Question 562: Compound odontoma is characterized by which of the following?

A. Mixed tissue of dental origin with no resemblance to tooth structure
B. Numerous tooth-like structures with denticles, commonly found in maxillary lateral incisors (Correct Answer)
C. A haphazardly arranged calcified mass
D. All of the above

Explanation: **Explanation:** Odontomas are the most common odontogenic tumors, categorized as hamartomas rather than true neoplasms [1]. They are composed of enamel, dentin, cementum, and pulp tissue. **1. Why Option B is Correct:** **Compound Odontomas** are characterized by a high degree of morphodifferentiation. They consist of multiple small, **tooth-like structures (denticles)** contained within a fibrous capsule. These are most frequently located in the **anterior maxilla**, particularly associated with the permanent maxillary lateral incisors and canines. Radiographically, they appear as a cluster of small radiopaque structures resembling miniature teeth. **2. Why Other Options are Incorrect:** * **Option A & C:** These descriptions refer to **Complex Odontomas**. Unlike the compound type, complex odontomas show poor morphodifferentiation. They consist of a **haphazardly arranged, irregular mass** of calcified dental tissues that bears **no resemblance to a tooth**. These are more commonly found in the **posterior mandible** (molar region). * **Option D:** Since the characteristics of compound and complex odontomas are distinct and mutually exclusive in their morphological presentation, "All of the above" is incorrect. **High-Yield NEET-PG Pearls:** * **Most common site:** Compound = Anterior Maxilla; Complex = Posterior Mandible. * **Clinical Presentation:** Usually asymptomatic; often discovered when they prevent the eruption of a permanent tooth. * **Radiographic Appearance:** Compound = "Bag of teeth"; Complex = "Sunburst" or "Irregular radiopaque mass." * **Treatment:** Simple surgical excision; recurrence is rare. **References:** [1] Kumar V, Abbas AK, et al.. Robbins and Cotran Pathologic Basis of Disease. 9th ed. Head and Neck, pp. 741-742.
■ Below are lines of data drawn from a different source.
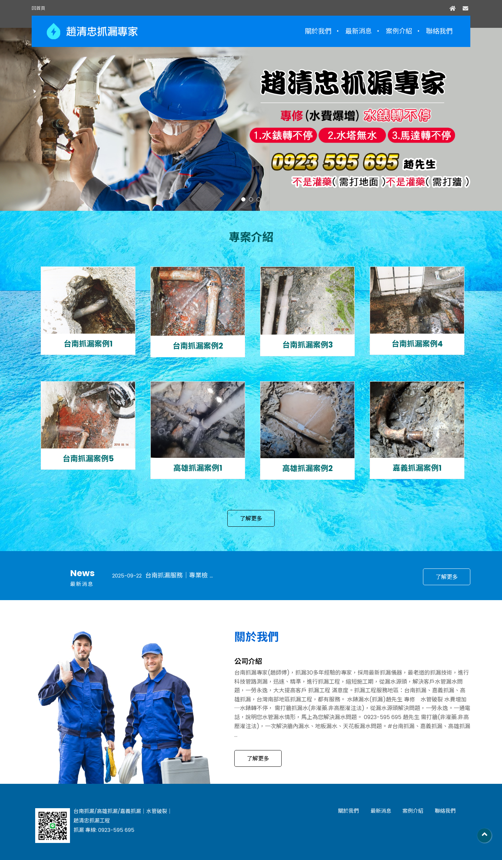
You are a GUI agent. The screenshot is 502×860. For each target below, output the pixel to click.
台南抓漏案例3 (307, 345)
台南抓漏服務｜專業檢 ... (162, 575)
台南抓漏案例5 (88, 459)
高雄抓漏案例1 (197, 468)
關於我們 (318, 31)
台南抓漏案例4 (417, 344)
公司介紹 (248, 661)
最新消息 (358, 31)
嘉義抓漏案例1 (417, 468)
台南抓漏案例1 (88, 344)
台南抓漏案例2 (198, 346)
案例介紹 (399, 31)
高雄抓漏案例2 (307, 468)
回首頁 (38, 8)
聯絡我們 (439, 31)
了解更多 (251, 519)
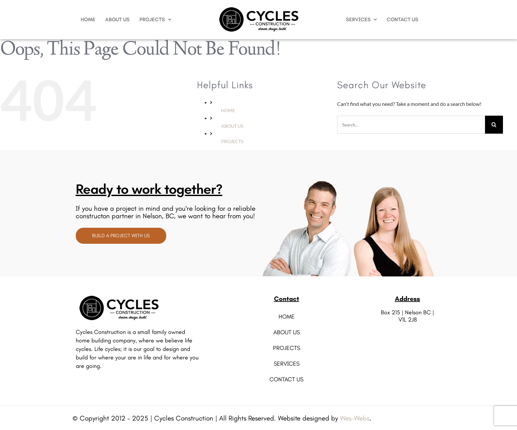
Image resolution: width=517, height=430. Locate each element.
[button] (155, 19)
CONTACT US (402, 19)
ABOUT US (117, 19)
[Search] (494, 125)
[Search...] (411, 125)
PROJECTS (155, 19)
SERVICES (361, 19)
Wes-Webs (354, 418)
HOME (88, 19)
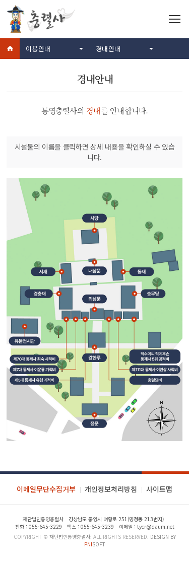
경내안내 (108, 48)
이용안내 (38, 48)
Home (10, 48)
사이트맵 (159, 489)
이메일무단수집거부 (46, 489)
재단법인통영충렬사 (69, 536)
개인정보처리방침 (111, 489)
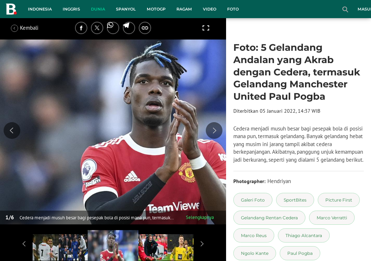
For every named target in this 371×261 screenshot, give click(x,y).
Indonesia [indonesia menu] (40, 9)
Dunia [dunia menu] (98, 9)
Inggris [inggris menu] (71, 9)
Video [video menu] (209, 9)
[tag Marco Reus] (253, 235)
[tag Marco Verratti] (332, 218)
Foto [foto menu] (233, 9)
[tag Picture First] (339, 200)
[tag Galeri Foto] (252, 200)
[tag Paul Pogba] (300, 253)
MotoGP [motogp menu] (156, 9)
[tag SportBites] (295, 200)
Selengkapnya (200, 217)
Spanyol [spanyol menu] (126, 9)
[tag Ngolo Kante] (254, 253)
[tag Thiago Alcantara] (304, 235)
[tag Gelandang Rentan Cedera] (269, 218)
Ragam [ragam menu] (184, 9)
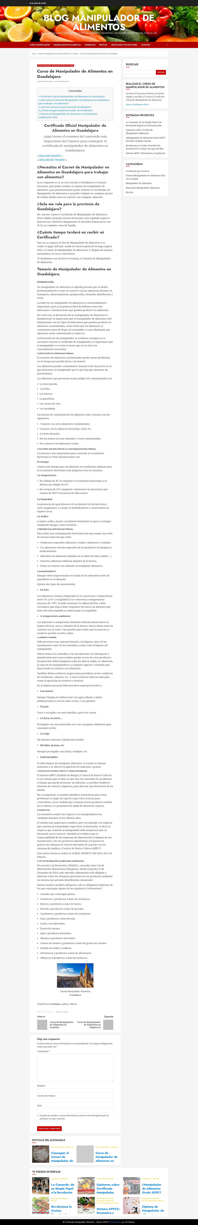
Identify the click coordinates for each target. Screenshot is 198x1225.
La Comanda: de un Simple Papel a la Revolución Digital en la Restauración (62, 1192)
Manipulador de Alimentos (67, 45)
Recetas (103, 45)
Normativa (90, 45)
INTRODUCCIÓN (48, 117)
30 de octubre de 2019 (61, 81)
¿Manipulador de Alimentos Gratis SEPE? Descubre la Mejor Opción (151, 1192)
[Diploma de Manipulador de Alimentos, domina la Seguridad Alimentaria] (131, 1205)
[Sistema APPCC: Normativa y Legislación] (86, 1205)
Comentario (43, 1051)
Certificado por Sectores (124, 45)
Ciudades (145, 45)
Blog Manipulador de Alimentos (99, 22)
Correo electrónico (46, 1095)
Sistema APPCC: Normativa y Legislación (145, 153)
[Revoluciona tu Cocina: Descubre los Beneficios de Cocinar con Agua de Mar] (40, 1205)
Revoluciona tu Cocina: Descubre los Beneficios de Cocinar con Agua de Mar (145, 147)
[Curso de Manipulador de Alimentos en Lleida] (85, 1154)
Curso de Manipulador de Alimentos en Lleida (107, 1159)
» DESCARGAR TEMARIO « (52, 160)
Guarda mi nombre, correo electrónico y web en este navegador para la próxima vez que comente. (74, 1117)
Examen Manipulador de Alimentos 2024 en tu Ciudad (55, 65)
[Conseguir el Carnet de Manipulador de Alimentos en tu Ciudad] (40, 1154)
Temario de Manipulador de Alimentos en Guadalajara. (68, 113)
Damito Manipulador (45, 81)
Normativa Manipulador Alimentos (143, 187)
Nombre (41, 1085)
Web (39, 1105)
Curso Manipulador (40, 45)
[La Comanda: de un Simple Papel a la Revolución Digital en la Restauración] (40, 1185)
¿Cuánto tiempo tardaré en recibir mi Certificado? (66, 110)
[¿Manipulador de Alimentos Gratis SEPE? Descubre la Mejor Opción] (131, 1185)
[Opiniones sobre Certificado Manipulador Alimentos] (86, 1185)
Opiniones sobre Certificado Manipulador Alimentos (108, 1190)
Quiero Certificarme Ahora (137, 104)
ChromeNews (115, 1222)
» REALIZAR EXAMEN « (50, 156)
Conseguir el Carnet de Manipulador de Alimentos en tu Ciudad (62, 1161)
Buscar (132, 64)
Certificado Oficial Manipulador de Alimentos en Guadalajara (72, 96)
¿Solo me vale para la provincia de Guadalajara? (65, 106)
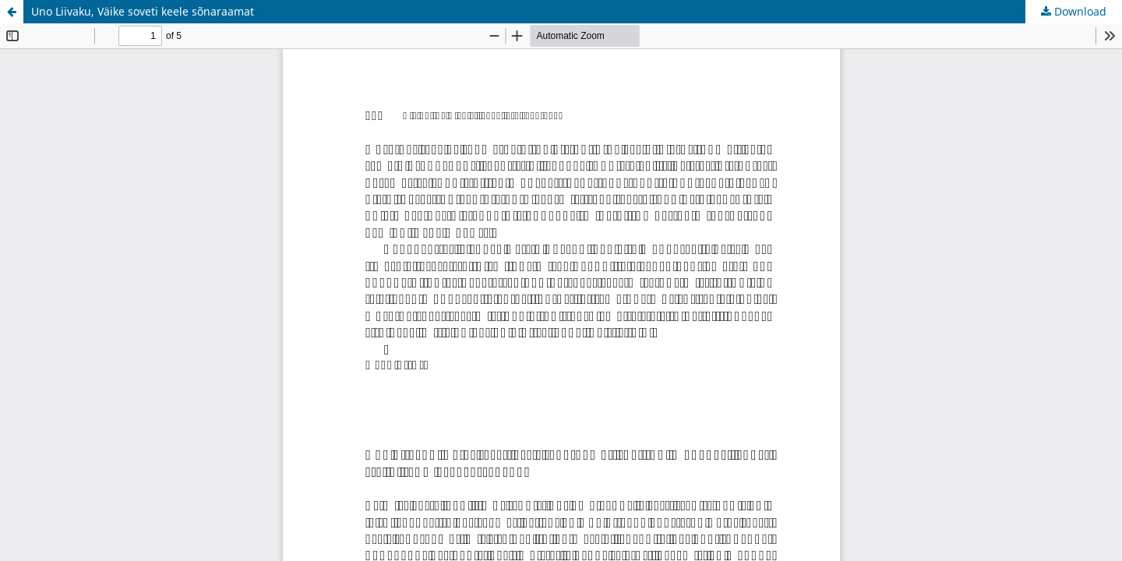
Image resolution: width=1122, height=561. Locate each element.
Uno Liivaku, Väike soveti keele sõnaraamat (142, 11)
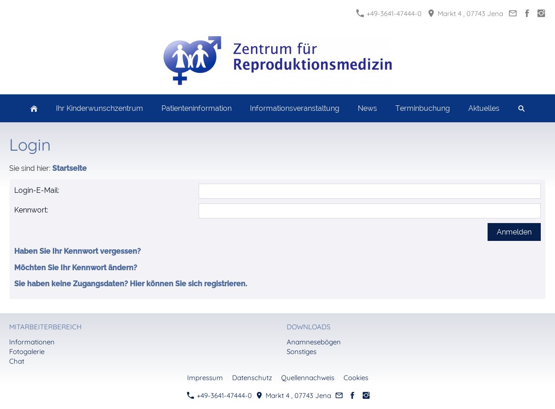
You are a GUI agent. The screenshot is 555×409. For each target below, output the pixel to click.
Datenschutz (252, 377)
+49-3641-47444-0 (389, 13)
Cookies (356, 377)
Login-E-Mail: (36, 190)
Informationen (32, 342)
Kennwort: (31, 210)
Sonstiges (301, 351)
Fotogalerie (26, 351)
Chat (16, 361)
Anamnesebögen (314, 342)
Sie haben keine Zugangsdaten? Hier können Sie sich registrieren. (130, 283)
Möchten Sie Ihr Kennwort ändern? (75, 267)
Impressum (205, 377)
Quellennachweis (307, 377)
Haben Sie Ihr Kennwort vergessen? (77, 251)
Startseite (69, 168)
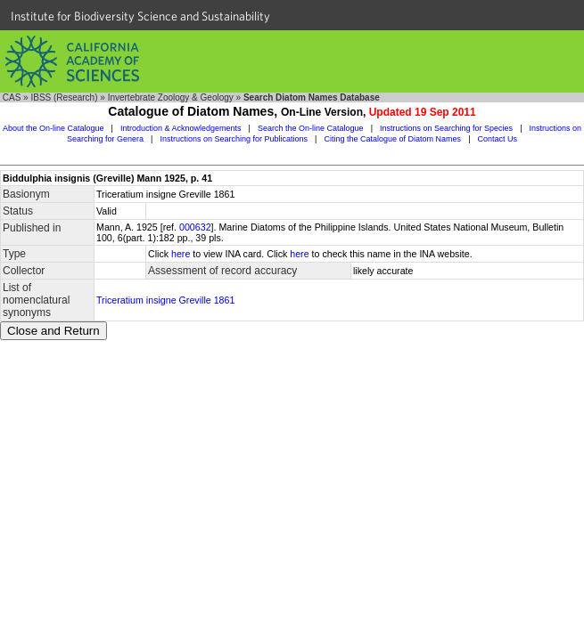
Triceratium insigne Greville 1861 (165, 300)
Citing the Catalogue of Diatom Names (393, 138)
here (180, 253)
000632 (195, 227)
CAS (12, 97)
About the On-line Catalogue (53, 128)
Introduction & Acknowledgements (181, 128)
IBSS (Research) (63, 97)
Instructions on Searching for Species (446, 128)
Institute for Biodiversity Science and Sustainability (140, 16)
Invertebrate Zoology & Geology (171, 97)
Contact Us (498, 138)
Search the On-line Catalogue (311, 128)
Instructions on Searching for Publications (234, 138)
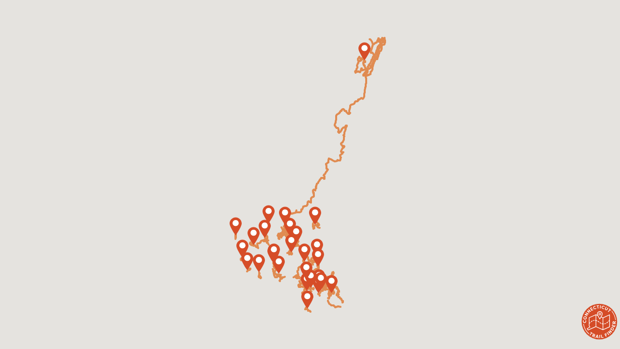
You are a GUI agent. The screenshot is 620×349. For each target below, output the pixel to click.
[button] (279, 264)
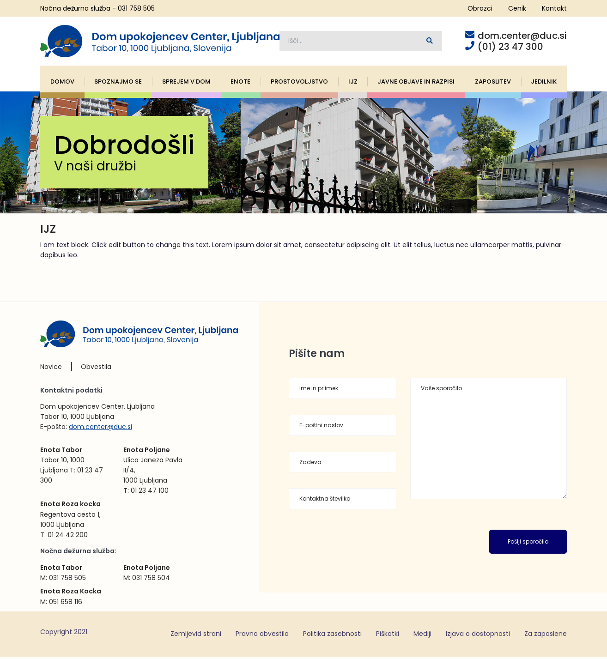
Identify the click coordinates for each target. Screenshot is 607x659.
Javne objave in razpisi (416, 83)
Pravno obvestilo (262, 636)
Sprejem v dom (186, 83)
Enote (240, 83)
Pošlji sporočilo (528, 544)
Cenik (517, 8)
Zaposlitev (493, 83)
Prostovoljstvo (299, 83)
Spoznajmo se (118, 83)
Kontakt (554, 8)
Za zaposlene (545, 636)
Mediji (422, 636)
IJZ (353, 83)
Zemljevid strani (195, 636)
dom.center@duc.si (100, 428)
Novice (51, 369)
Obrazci (479, 8)
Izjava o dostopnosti (478, 636)
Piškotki (387, 636)
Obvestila (96, 369)
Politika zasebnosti (332, 636)
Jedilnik (544, 83)
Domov (62, 83)
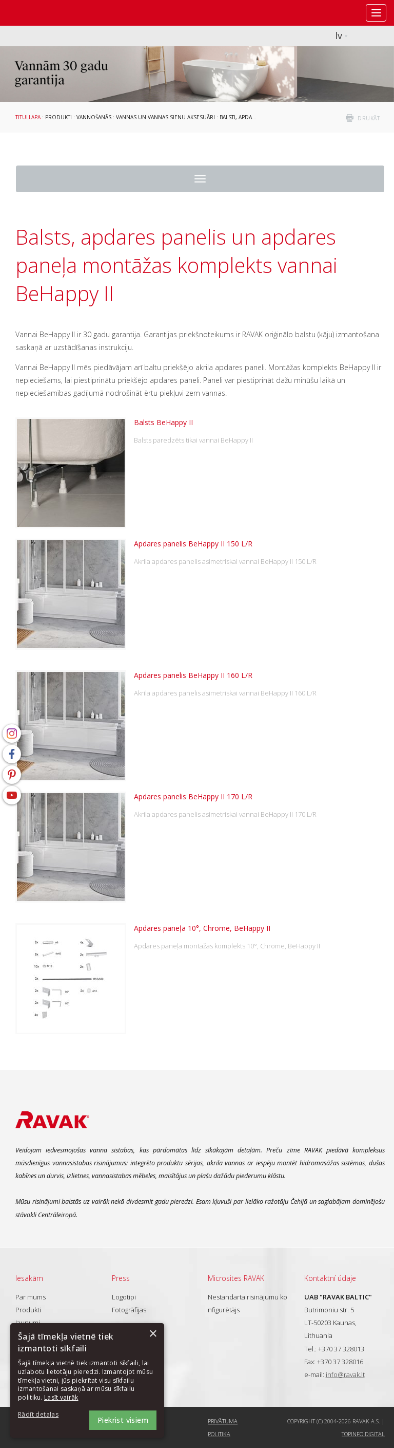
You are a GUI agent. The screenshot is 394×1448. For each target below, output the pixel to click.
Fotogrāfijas (129, 1309)
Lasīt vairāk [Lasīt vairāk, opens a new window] (61, 1397)
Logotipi (124, 1297)
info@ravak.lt (345, 1374)
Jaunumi (27, 1322)
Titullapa (28, 117)
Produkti (58, 117)
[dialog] (87, 1380)
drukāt (369, 118)
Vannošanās (93, 117)
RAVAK (38, 13)
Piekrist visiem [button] (122, 1420)
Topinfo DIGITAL (363, 1434)
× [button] (152, 1334)
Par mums (30, 1297)
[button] (46, 1414)
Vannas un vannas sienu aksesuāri (165, 117)
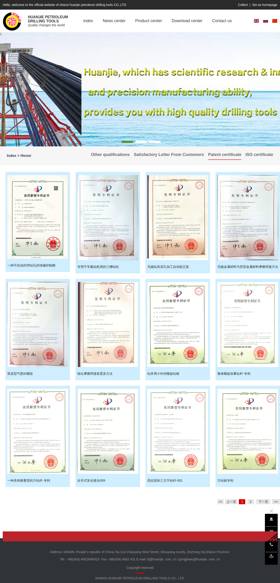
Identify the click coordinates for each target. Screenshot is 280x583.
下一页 (263, 502)
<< (220, 502)
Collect (243, 5)
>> (276, 502)
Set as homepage (264, 5)
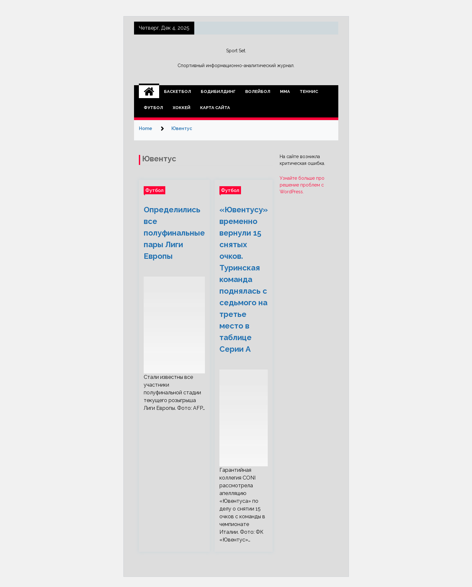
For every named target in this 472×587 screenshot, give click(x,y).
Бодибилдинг (218, 91)
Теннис (309, 91)
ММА (285, 91)
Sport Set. (236, 50)
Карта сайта (215, 107)
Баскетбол (177, 91)
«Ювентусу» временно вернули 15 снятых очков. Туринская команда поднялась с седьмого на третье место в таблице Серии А (243, 279)
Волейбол (257, 91)
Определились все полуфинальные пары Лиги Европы (174, 233)
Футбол (153, 107)
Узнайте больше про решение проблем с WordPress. (302, 185)
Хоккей (181, 107)
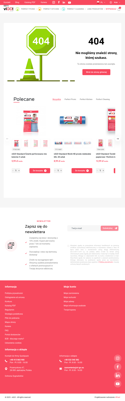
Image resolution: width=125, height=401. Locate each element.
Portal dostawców (12, 334)
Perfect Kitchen (86, 99)
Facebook (59, 2)
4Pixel (117, 397)
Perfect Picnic (70, 99)
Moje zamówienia (71, 293)
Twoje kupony (70, 310)
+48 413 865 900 (17, 360)
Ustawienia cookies (13, 343)
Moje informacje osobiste (75, 305)
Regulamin (9, 310)
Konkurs (8, 301)
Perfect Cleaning (103, 99)
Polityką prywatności (106, 257)
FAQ (6, 330)
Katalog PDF (30, 2)
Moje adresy (69, 301)
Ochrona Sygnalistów (14, 376)
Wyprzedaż (111, 9)
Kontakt (7, 2)
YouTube (69, 2)
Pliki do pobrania (12, 318)
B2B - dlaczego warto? (14, 339)
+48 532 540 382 (71, 360)
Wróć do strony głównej (96, 72)
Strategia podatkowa (14, 314)
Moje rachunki (70, 297)
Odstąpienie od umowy (15, 297)
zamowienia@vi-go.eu (74, 367)
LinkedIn (64, 2)
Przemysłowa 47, (17, 367)
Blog (17, 2)
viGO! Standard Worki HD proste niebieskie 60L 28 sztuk (72, 155)
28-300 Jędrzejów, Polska (21, 370)
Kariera (44, 2)
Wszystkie (56, 99)
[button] (117, 8)
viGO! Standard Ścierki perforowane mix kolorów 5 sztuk (29, 155)
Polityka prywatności (14, 293)
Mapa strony (10, 322)
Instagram (53, 2)
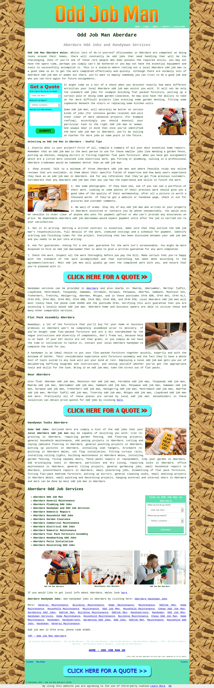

Question 563: What is the primary application of microarray technology?

A. To study multiple genes simultaneously (Correct Answer)
B. To diagnose specific diseases
C. To analyze the entire genome of an organism
D. To determine an individual's blood group

Explanation: **Explanation:** **Microarray technology** (specifically DNA microarrays) is a high-throughput technique used to monitor the **expression levels of thousands of genes simultaneously**. It works on the principle of **nucleic acid hybridization**, where a glass slide (chip) is printed with thousands of microscopic spots, each containing a specific DNA probe [1]. When labeled cDNA from a sample is applied, it binds to its complementary probe, allowing researchers to visualize which genes are "switched on" or "off" in a single experiment. **Analysis of Options:** * **Option A (Correct):** The hallmark of microarray is its ability to provide a "snapshot" of the **transcriptome**, allowing for the parallel analysis of multiple genes rather than studying them one by one (like Northern Blotting) [1]. * **Option B:** While microarrays can assist in sub-classifying tumors, they are primarily a research and discovery tool rather than a routine bedside diagnostic test for specific diseases. * **Option C:** Analyzing the entire genome (the actual sequence of DNA) is the domain of **Whole Genome Sequencing (WGS)**. Microarrays typically focus on gene expression (mRNA) or specific SNPs [1]. * **Option D:** Blood grouping is determined via serological agglutination tests or simple PCR, not complex microarray chips. **Clinical Pearls for NEET-PG:** * **OncoType DX:** A clinical application of microarray technology used to predict the likelihood of breast cancer recurrence. * **Comparative Genomic Hybridization (CGH):** A type of microarray used to detect copy number variations (deletions or amplifications) in the genome, often used in prenatal diagnostics and oncology [1]. * **Key Difference:** Remember that **Southern Blot** is for DNA, **Northern Blot** for RNA, and **Microarray** is for large-scale, simultaneous RNA expression analysis [1]. **References:** [1] Kumar V, Abbas AK, et al.. Robbins and Cotran Pathologic Basis of Disease. 9th ed. Genetic Disorders, pp. 185-187.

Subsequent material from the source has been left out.